Hello, I'm Leo du Feu. I'm a Scottish artist, a painter of landscape and nature. I live and work in Linlithgow, near Edinburgh, and exhibit in galleries around Scotland and the UK. You can see my work on my website - www.leodufeu.co.uk
I anticipate using this blog to show what I'm working on in my art and also as an encouragement to me to write - I find writing brings a similar satisfaction to sketching and painting. Birds are also a passion and it'll be good to be able to post some of my birding experiences here.
My interests in art and environment come together in an ongoing project to explore Scotland by rail. I've been getting to know countryside and towns along various lines, sketching as I go. The project has been possible thanks to the support of ScotRail for the past four years.

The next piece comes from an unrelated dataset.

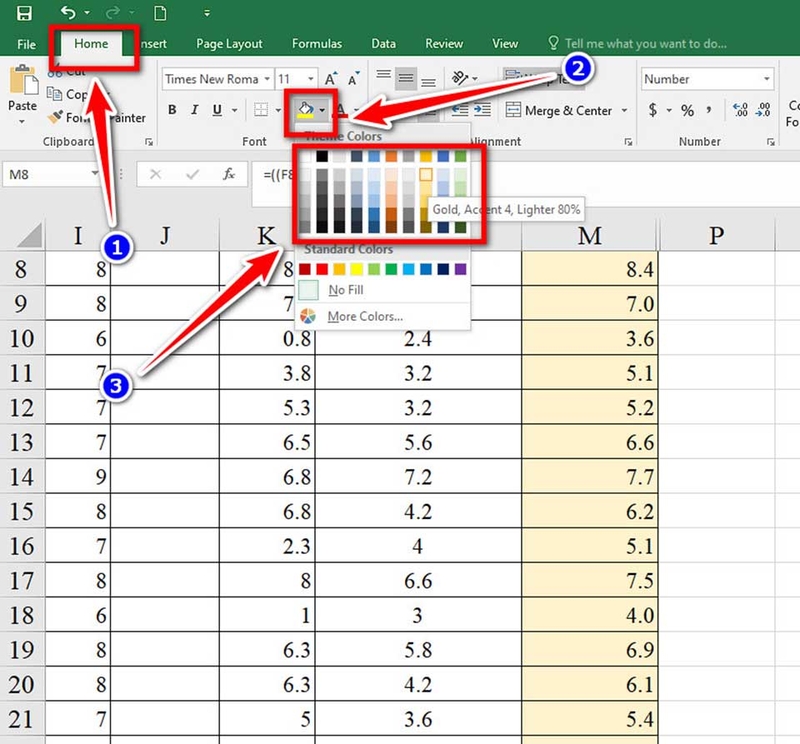Click the Name Box showing M8

[x=50, y=173]
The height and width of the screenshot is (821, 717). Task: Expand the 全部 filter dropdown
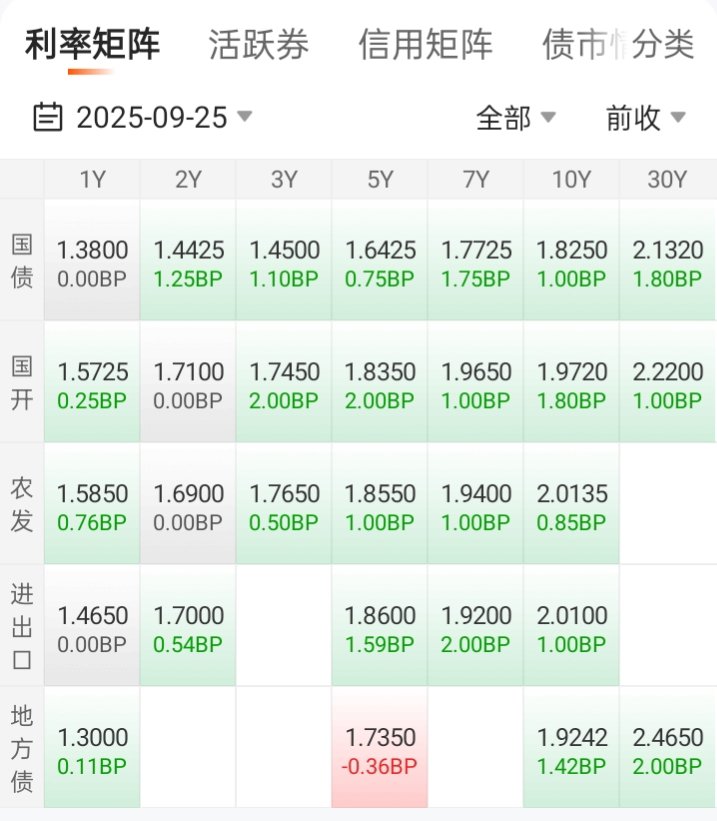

I intend to post accounts of my railway explorations on this blog, detailing walks, sites of interest, flora and fauna to be seen, etc.
I hope that'll do for an introduction, now here's one quick encounter with a bullfinch:
|male bullfinch, 23.12.09|
In the latest edition of RSPB's Birds magazine David Lindo writes in his 'Urban Birdwatcher' (http://urbanitybirder.blogspot.com/) article about the decline of the bullfinch. (Since their 1950s-1970s peak the UK population of these beautiful chunky birds has severely reduced in number, due probably to changes in farming practice and woodland management.)
Anyway, David talks about the song of the bullfinch and the fact that most of us aren't even aware it exists. Certainly until I read his article I thought the low plaintive whistle was the only noise they made. But this morning, walking to my studio, I stopped to look through my binoculars at a flush pink male in a tree across the canal and realised that his black-wedge beak was moving - he was singing! A lovely, gentle, unassuming burble. So I can confirm that yes, bullfinches do indeed sing!